- Cover of the VHS tape
- Directed by: Nick Bougas
- Written by: Nick Bougas; F.B. Vincenzo;
- Produced by: Nick Bougas
- Starring: Anton LaVey
- Edited by: Sandy Weinberg
- Production company: Wavelength Productions
- Release date: 1989;
- Running time: 82 minutes
- Country: United States
- Language: English language

= Death Scenes =

1989 film by Nick Bougas

Death Scenes (released on DVD as Death Scenes 3: Los Angeles) is a 1989 American mondo film starring Church of Satan founder Anton LaVey and directed and produced by Nick Bougas. The film was released on VHS by Wavelength Productions in 1989. It focuses on graphic photographs of death, taken from the notebooks of Jack Huddleston, an early 20th-century crime photographer. It received two sequels, both also directed by Bougas, Death Scenes 2 (1992) and Death Scenes 3 (1993).

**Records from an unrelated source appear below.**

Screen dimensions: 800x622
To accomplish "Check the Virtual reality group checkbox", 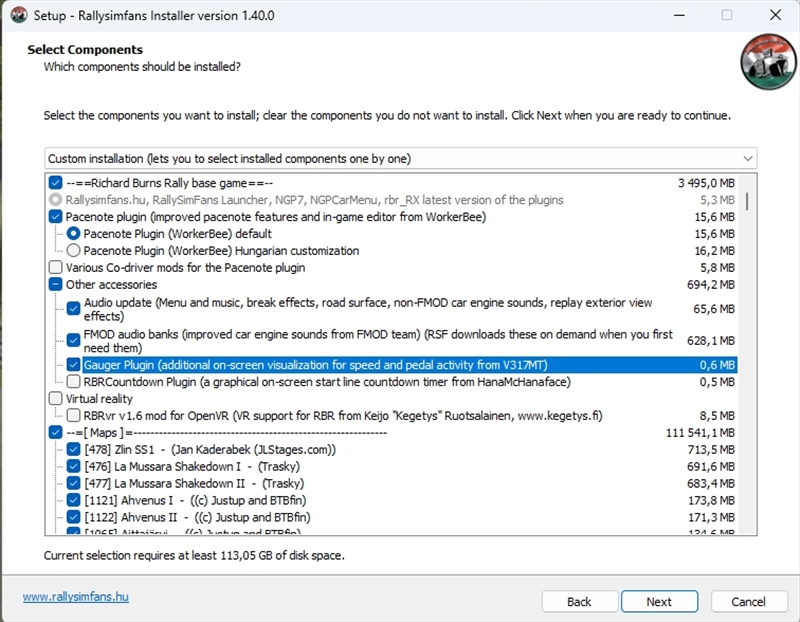I will [x=55, y=398].
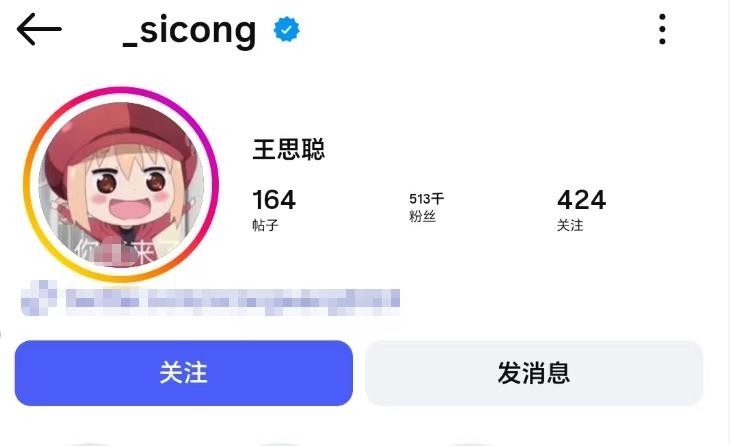Tap the _sicong username header
This screenshot has height=446, width=730.
(x=189, y=30)
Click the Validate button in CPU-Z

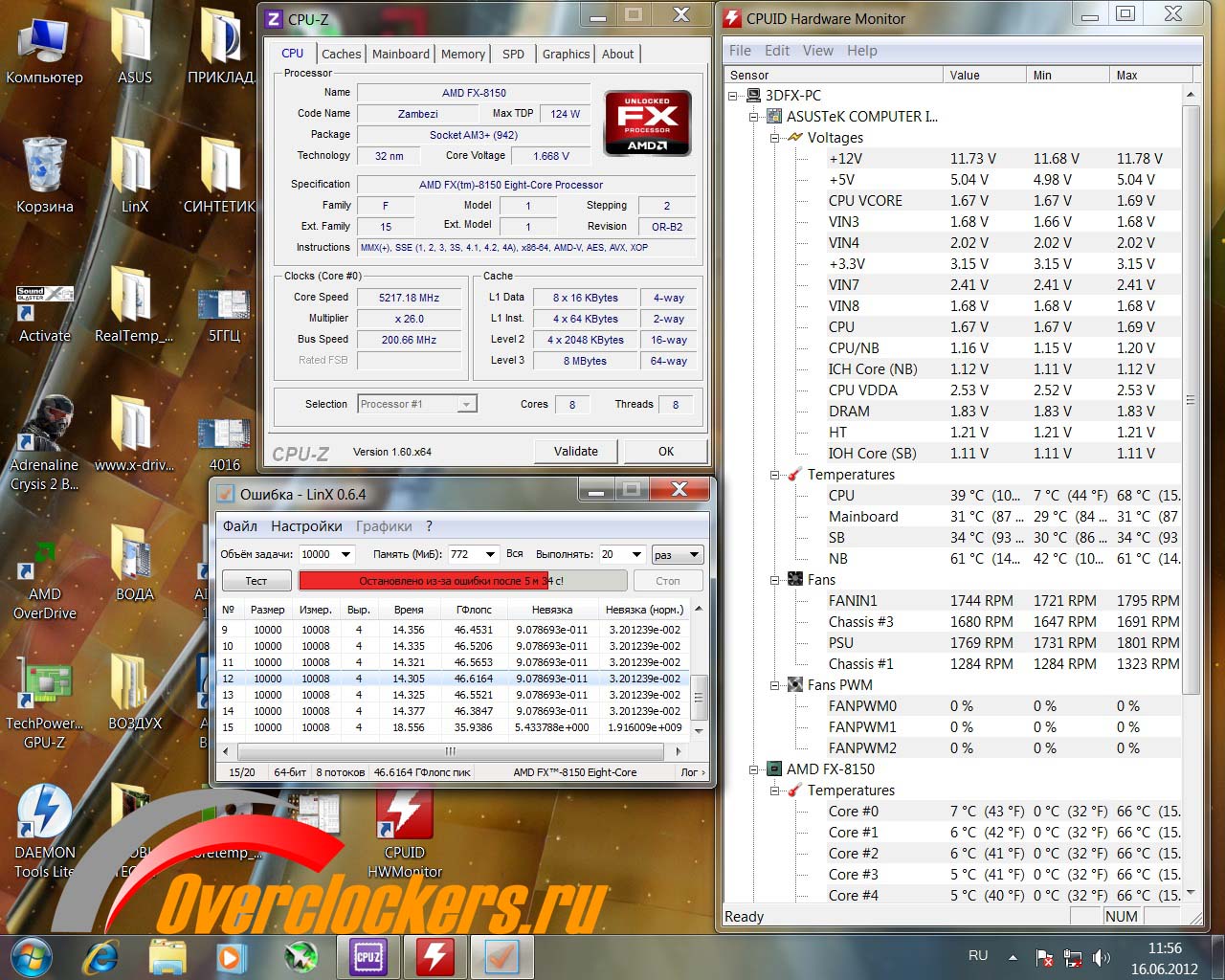(575, 452)
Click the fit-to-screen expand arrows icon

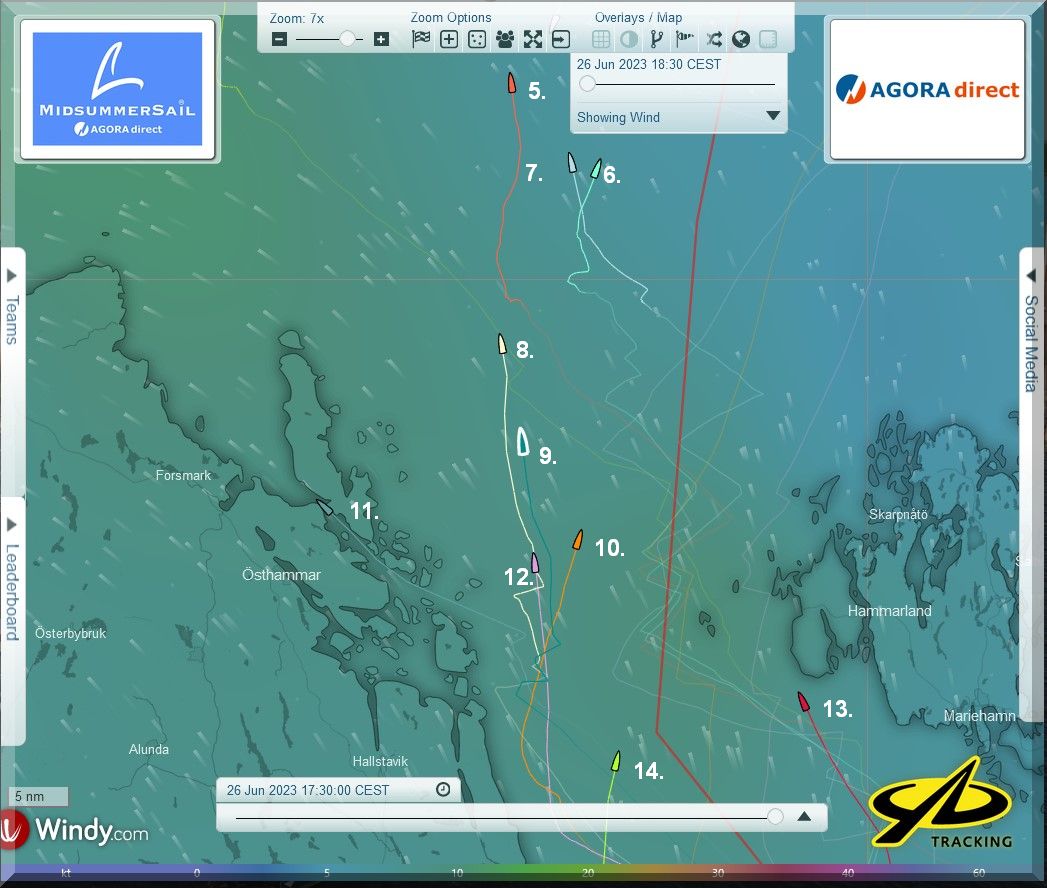coord(533,40)
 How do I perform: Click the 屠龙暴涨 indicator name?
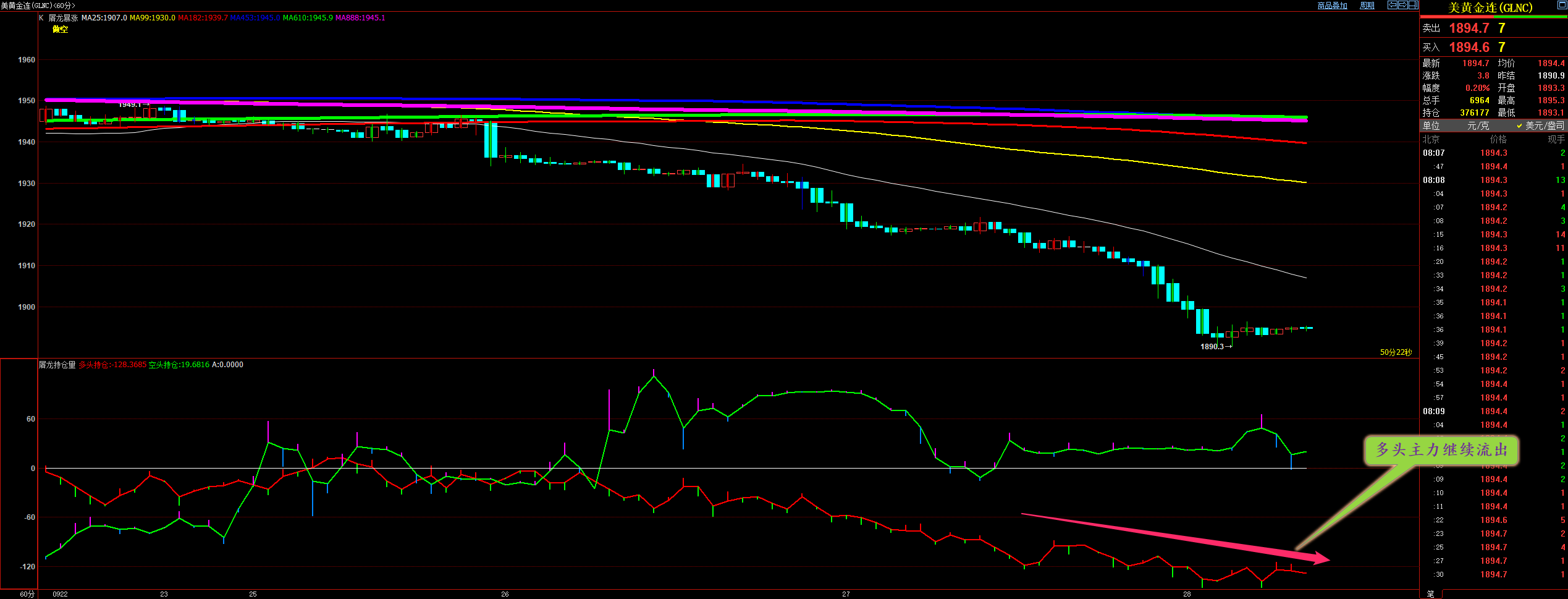[x=63, y=18]
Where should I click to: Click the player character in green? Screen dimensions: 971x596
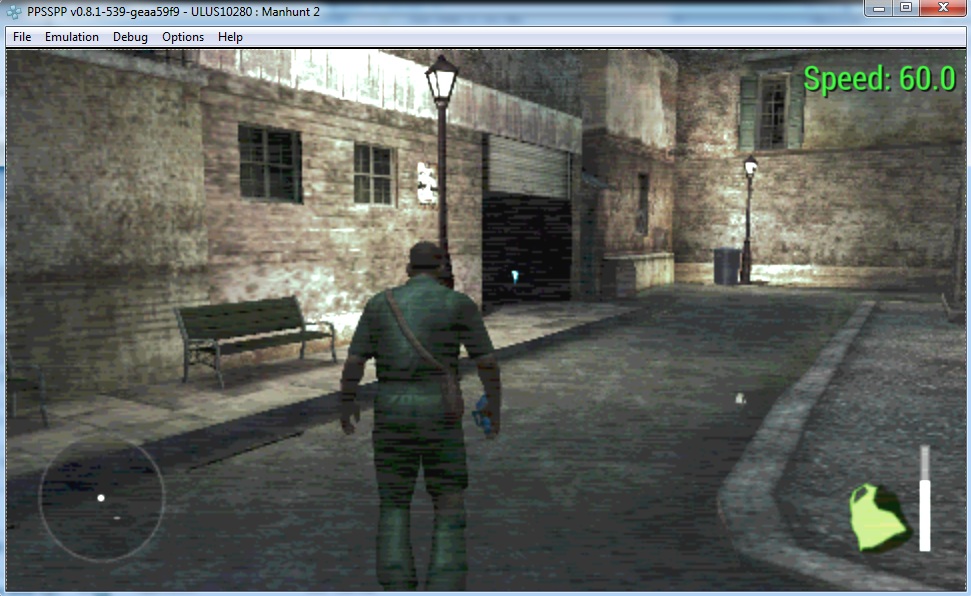pyautogui.click(x=420, y=400)
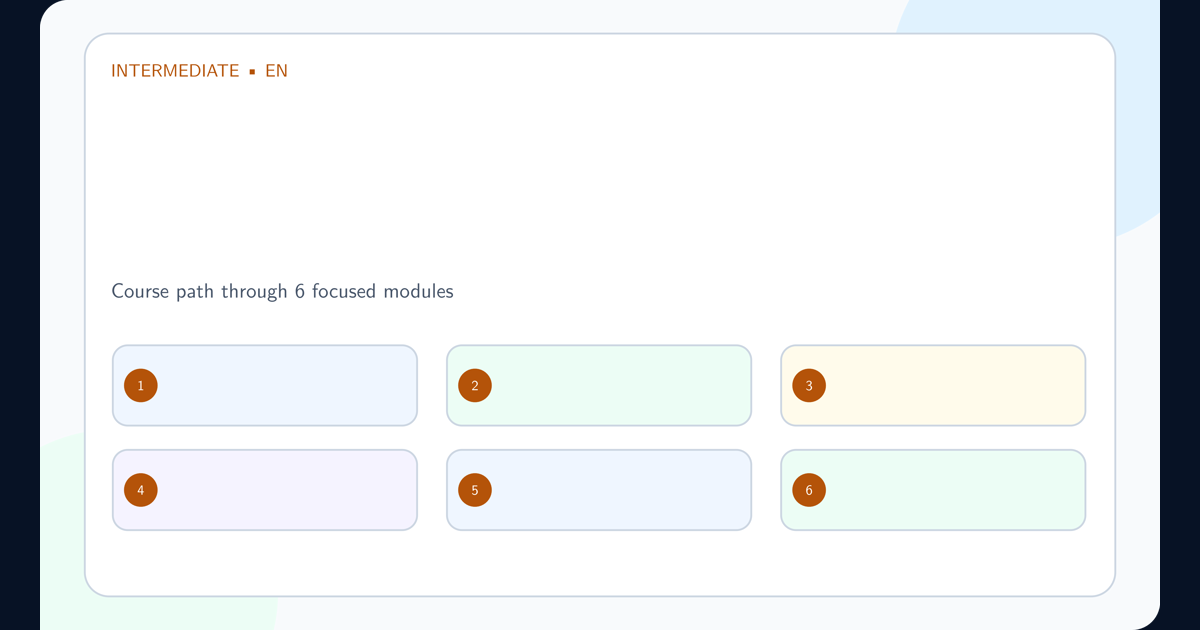Screen dimensions: 1200x630
Task: Select the EN language label
Action: point(276,71)
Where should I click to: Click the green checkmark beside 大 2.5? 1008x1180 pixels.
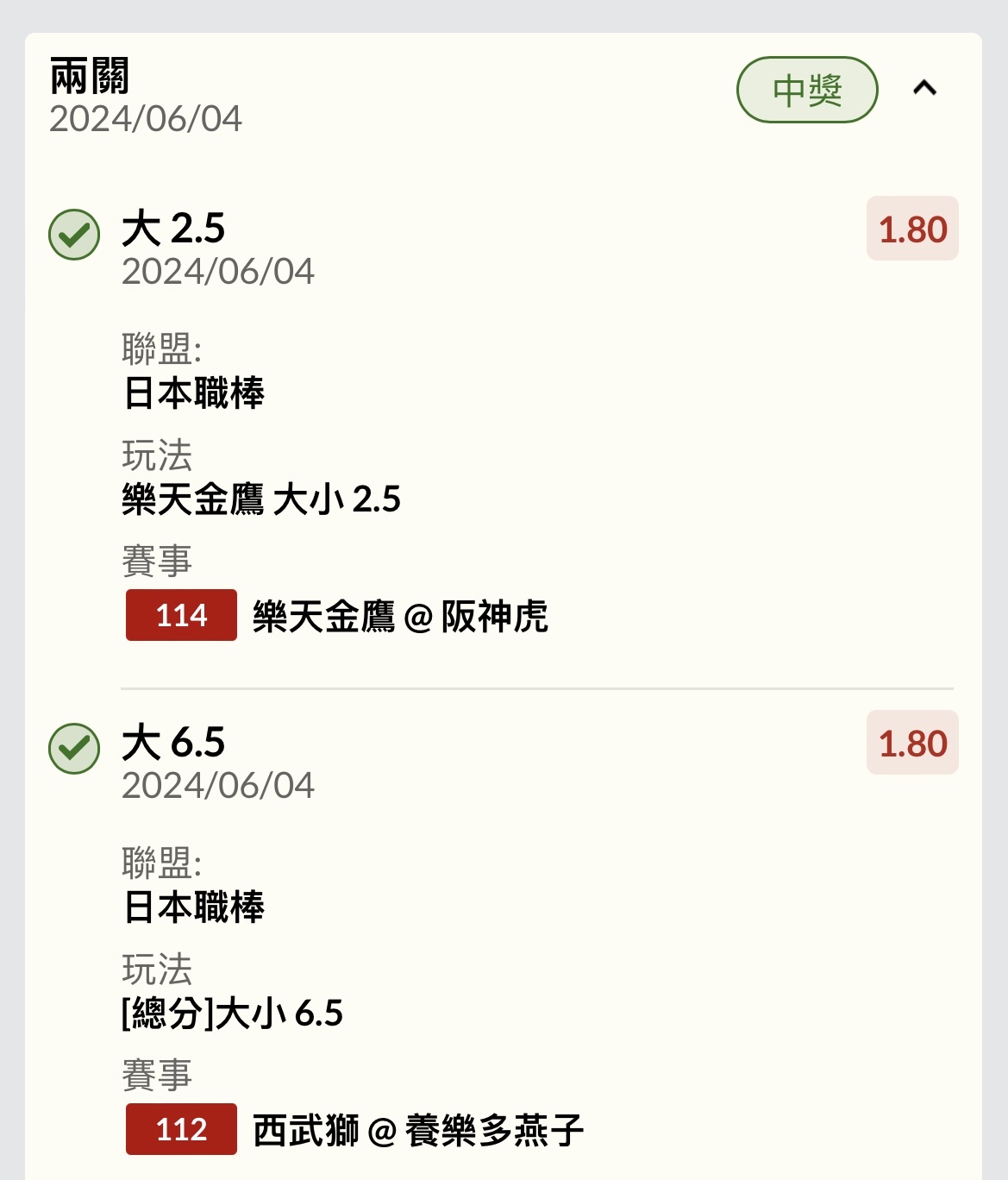pos(74,234)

== Background and production ==
The images in the film are taken from the scrapbook of Jack Huddleston, an early 20th-century Los Angeles crime photographer; he collected his crime photographs, taken in the 1930s and 1940s, into a large scrapbook. The scrapbook was sold to a bookstore that Nick Bougas worked at; Bougas, self-described as a "gore hound", was given the book. Fascinated, he kept it as a coffee table book; when the scrapbook started to deteriorate, he decided to develop it into a film in order to preserve it.

It was directed, written, and produced by Nick Bougas, also written by F.B. Vincenzo. It was produced by Bougas. Its executive producer was Ray Atherton and it was edited by Sandy Weinberg, with special photography by Tim Armstrong and music by Richard Gibson. The film was released on VHS by Wavelength Productions in 1989. It has an 82 minute run time.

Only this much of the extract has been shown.